Serbien: Mokrin – das stolze Dorf der Ganter-Kämpfe und Eierschlachten

Karla Engelhard berichtet

https://soundcloud.com/ard_studio_wien/traditionelle-ganterkampfe-in-mokrinserbien
Über 20.000 Gänse lebten einst in dem kleinen Dorf Mokrin im Norden Serbiens, das für seine Produkte wie Gänsebraten, Pasteten und Federn im ganzen Land bekannt war. Heute gibt es nur noch 1.500 Federvieh-Bewohner, aber sie sind immer noch der Stolz des Dorfes. Besser gesagt der jungen Männer des Dorfes, die jedes Jahr ihre Gänseriche gegeneinander antreten lassen, um den Weltmeister im Ganter-Kampf zu bestimmen. Das zeugt von zweierlei: erstens ist offensichtlich ihr Verständnis der Welt nicht viel größer als Mokrin und Umgebung. Zweitens beweist „mann“ hier nicht selbst seine Manneskraft, sondern hofft, dass dies sein Ganter für ihn schafft.

So geht es nun schon seit 30 Jahren und „mann“ feiert dieses Jahr Jubiläum, nachdem man sich stillschweigend darauf geeinigt hat, die wegen Vogelgrippe ausgefallene WM 2006 mal einfach mitzuzählen. Sie nennen ihre Ganter liebevoll „Schwäne das Banats“, aber wenn es in den Kampf geht werden die Namen martialischer. Am Sonntag standen sich im Finalkampf Nakato-Nagano und Margitares gegenüber.

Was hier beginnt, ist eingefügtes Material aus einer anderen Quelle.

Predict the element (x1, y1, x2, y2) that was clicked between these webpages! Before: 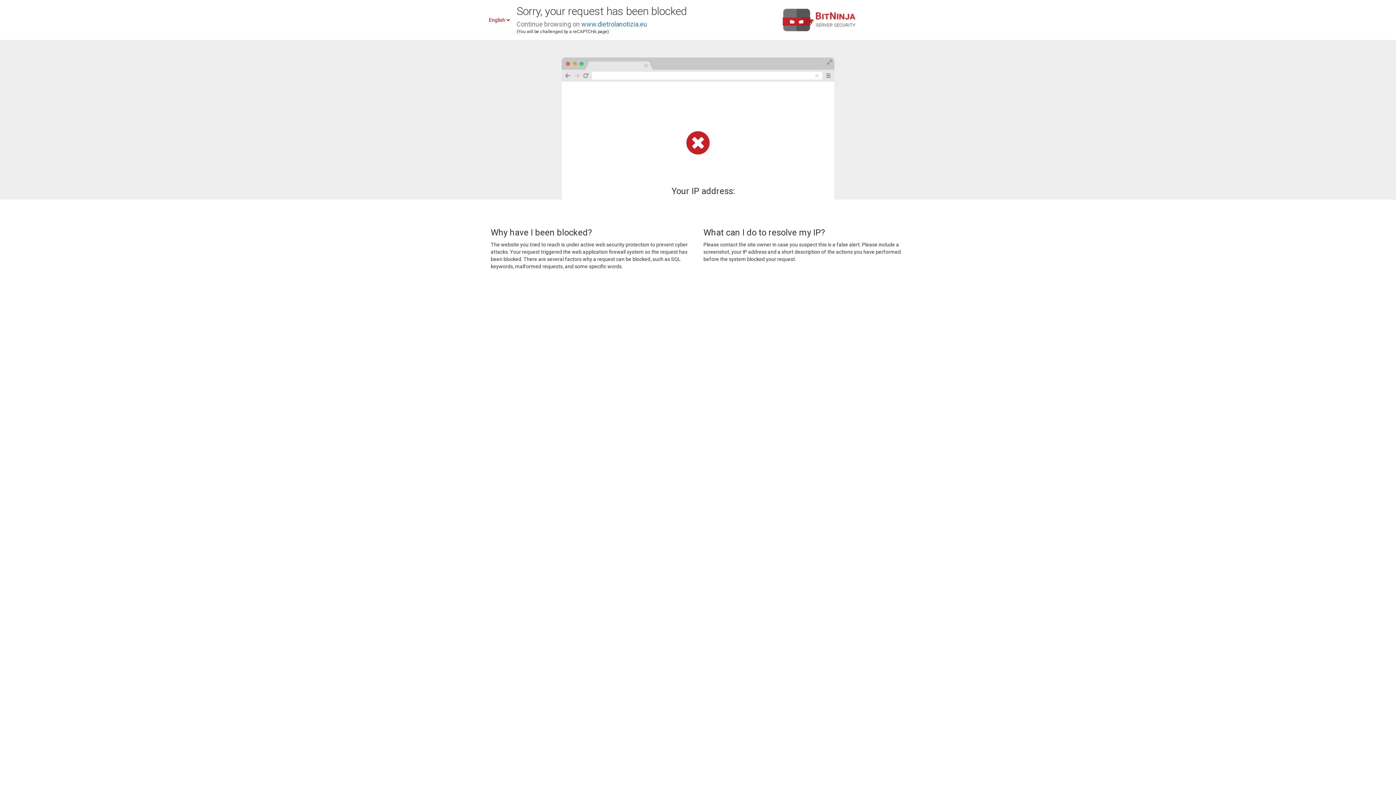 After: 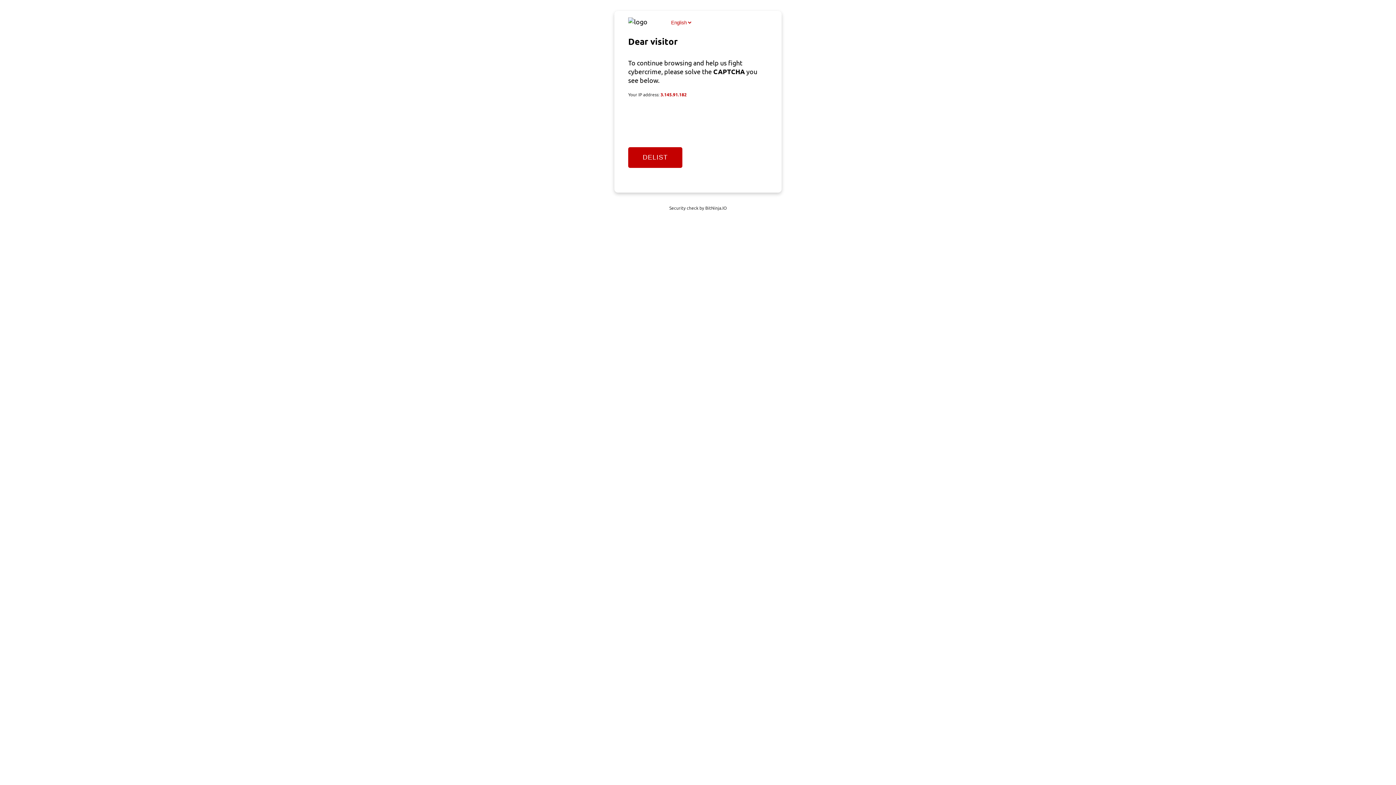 Action: label: www.dietrolanotizia.eu bbox: (581, 20, 647, 28)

http://youtu.be/KaXJ9-qd7w0

Video: BR | Zoran Ikonic

Der Ablauf des Kampfes lässt erahnen, warum die Männerherzen höher schlagen. Jeder Ganter ist umringt von seinen vier Gänsen, die ihre jeweiligen Angebeteten hysterisch schnatternd anfeuern, während diese sich unerschrocken ineinander verbeißen. Wilde Flügelschläge, Gefauche und fliegende Federn bis …. bis einer von ihnen aufgibt und mit seinen Gänsen, die ihn trotz Niederlage weiterhin umringen, davonzieht. Verletzt werde dabei niemand, versichern die Veranstalter, außer der Stolz. Ob es sich hierbei um das Ehrgefühl der Gänse, oder ihrer Halter handelt, bleibt unbeantwortet.

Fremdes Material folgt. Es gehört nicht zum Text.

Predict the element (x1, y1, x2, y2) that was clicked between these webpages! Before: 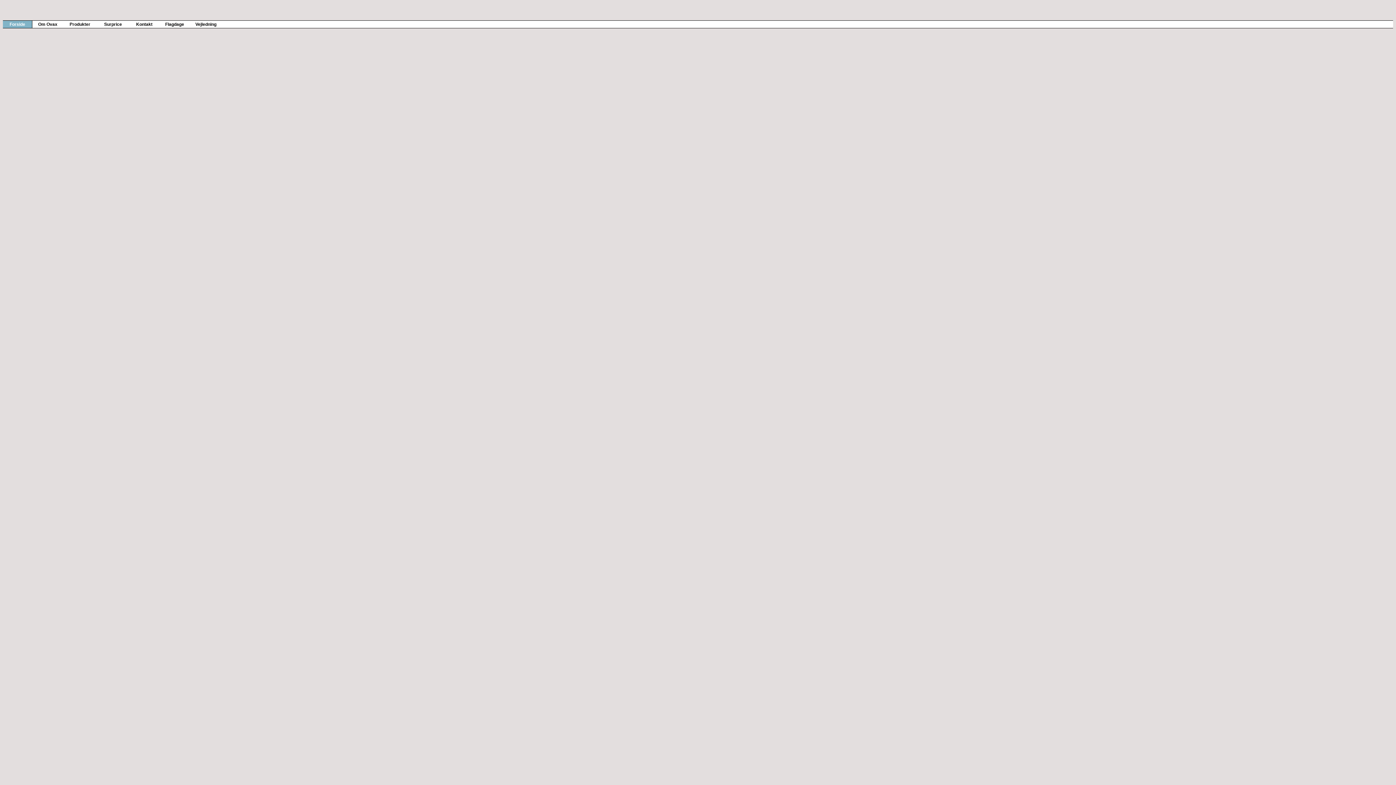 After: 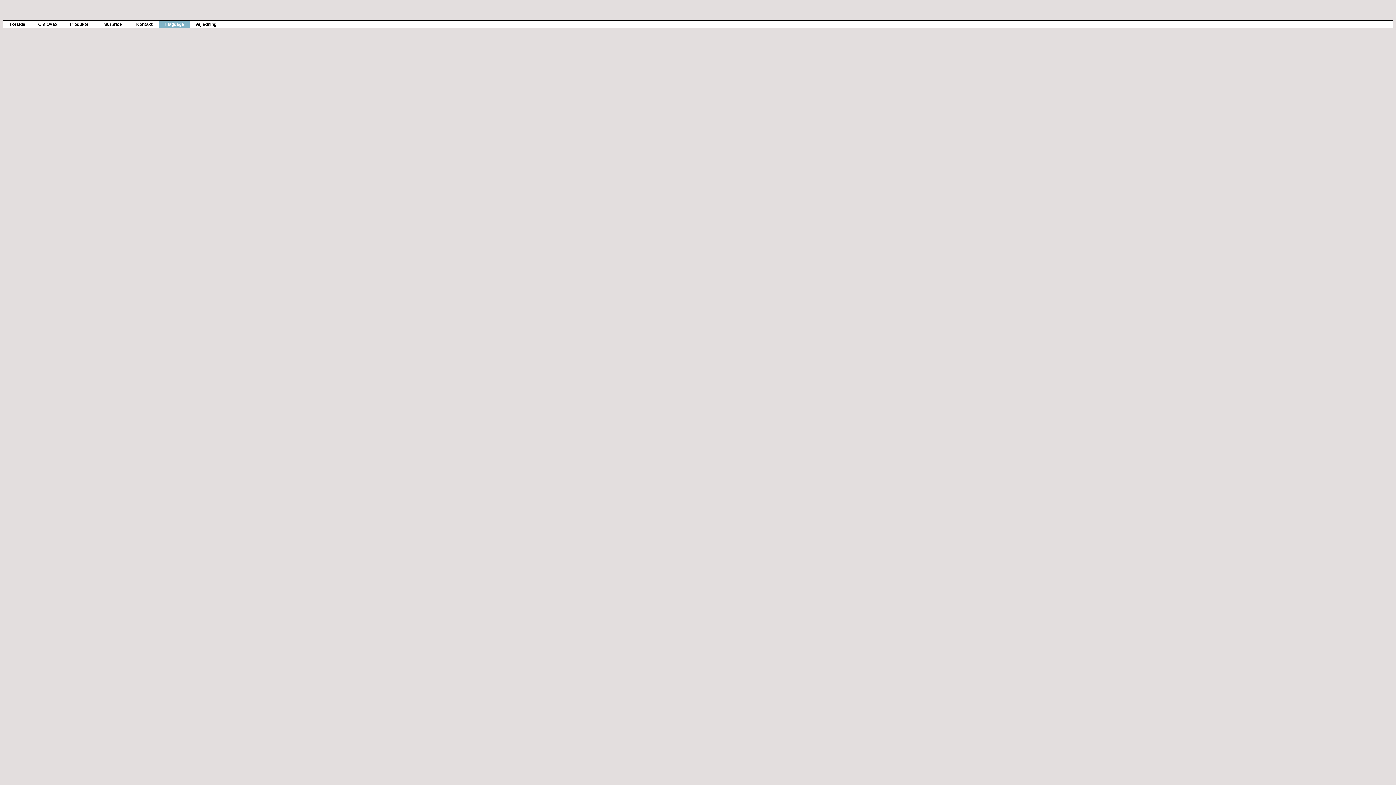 Action: bbox: (165, 21, 184, 26) label: Flagdage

Dieses Jahr hat Margitares klar gewonnen, was ihn nicht besonders zu berühren schien, aber sein „Herrchen“ Milorad Ristic (28 Jahre) zum Weltstar machte mit Pokal, Applaus und so viel Stolz, dass es mindestens für ein Jahr reichen sollte. Dann steigt Margitares mit seinen Gänsen wieder für sein Herrchen in den Ring. Sollte er sich dabei weiterhin als Heldenmacher beweisen droht er nicht irgendwann als Gänsebraten zu enden, sondern wird zum Gedenken ausgestopft, oder bekommt einen Platz auf dem dörflichen Gänsefriedhof. Dieser wird  übrigens geheim gehalten, da der Dorfpfarrer den Gänsehaltern wegen Blasphemie mit Sanktionen droht. Zu den Ganter-Kämpfen selbst sind keine Äußerungen von ihm bekannt.

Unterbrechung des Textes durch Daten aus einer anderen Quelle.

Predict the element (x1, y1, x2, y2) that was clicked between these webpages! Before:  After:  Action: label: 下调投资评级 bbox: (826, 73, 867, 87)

Sie würden wahrscheinlich ohnehin auf taube Ohren stoßen, ebenso wie die alljährlichen Proteste der Tierschützer, denn Tradition ist halt Tradition. Und davon gibt es in Mokrin zu Hauf, wie zum Beispiel das Eier-Dötschen zu Ostern – daraus haben die kampfeslustigen Mokriner übrigens auch gleich eine Weltmeisterschaft gemacht. Wir werden natürlich auch von diesen atemberaubenden Wettkämpfen berichten.